In: Economics
what are the assumption of classical linear regression model? Are these assumption useful for identifying characteristics of OLS
Like many statistical analyses, ordinary least squares (OLS) regression has underlying assumptions. When these classical assumptions for linear regression are true, ordinary least squares produces the best estimates.
Assumptions-
1.
The regression model is linear in the coefficients and the error term
2.
The error term has a population mean of zero
3.
All independent variables are uncorrelated with the error term.
4.
Observations of the error term are uncorrelated with each other.
5.
The error term has a constant variance (no heteroscedasticity)
6.
No independent variable is a perfect linear function of other explanatory variables
7.
The error term is normally distributed (optional).
Yes ,these assumptions are useful for identifying characteristics of OLS.If these assumptions hold true, the OLS procedure creates the best possible estimates. In statistics, estimators that produce unbiased estimates that have the smallest variance are referred to as being “efficient.”

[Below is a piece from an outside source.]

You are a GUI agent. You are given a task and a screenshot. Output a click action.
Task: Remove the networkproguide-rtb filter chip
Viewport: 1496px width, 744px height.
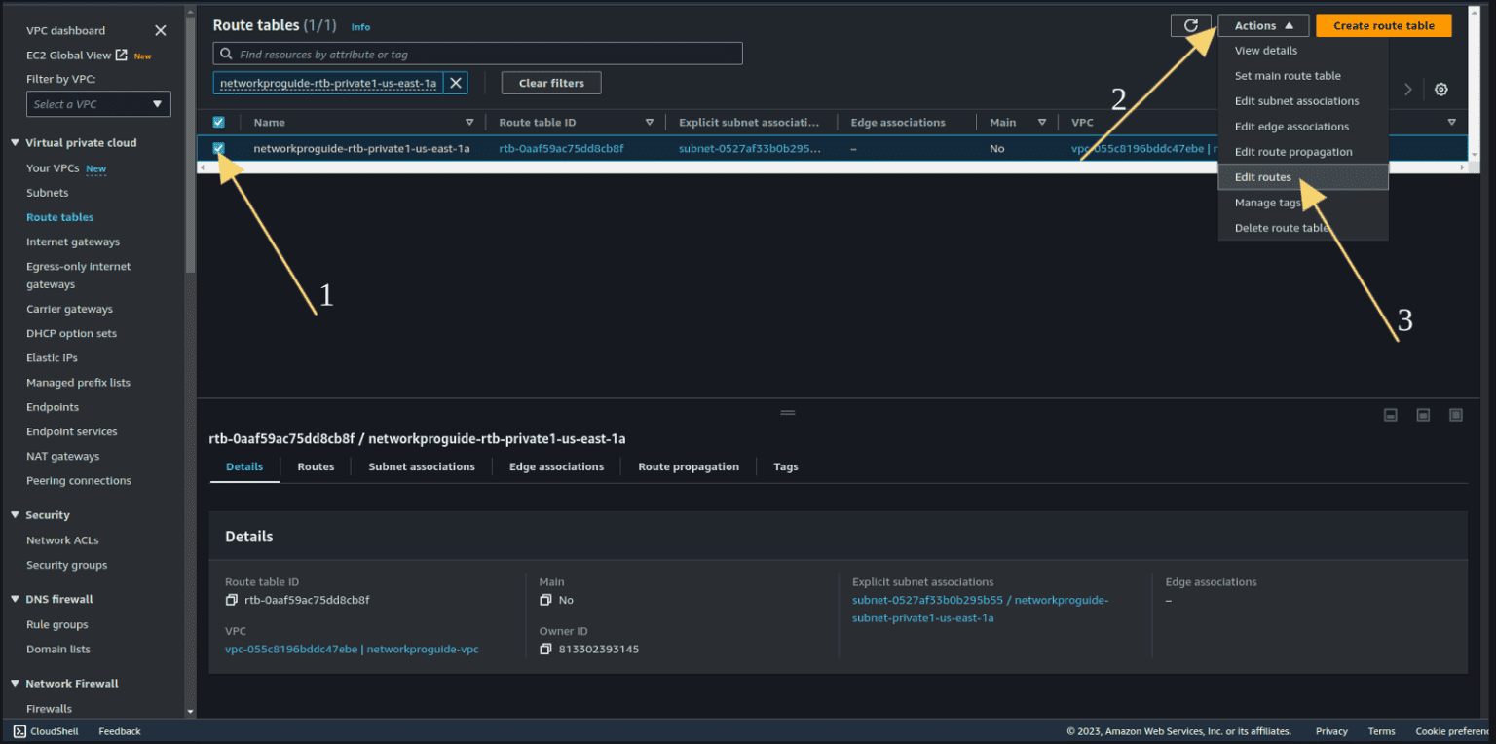coord(455,83)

Another benefit of satisfying these assumptions is that as the sample size increases to infinity, the coefficient estimates converge on the actual population parameters.
If your error term also follows the normal distribution, you can safely use hypothesis testing to determine whether the independent variables and the entire model are statistically significant. You can also produce reliable confidence intervals and prediction intervals.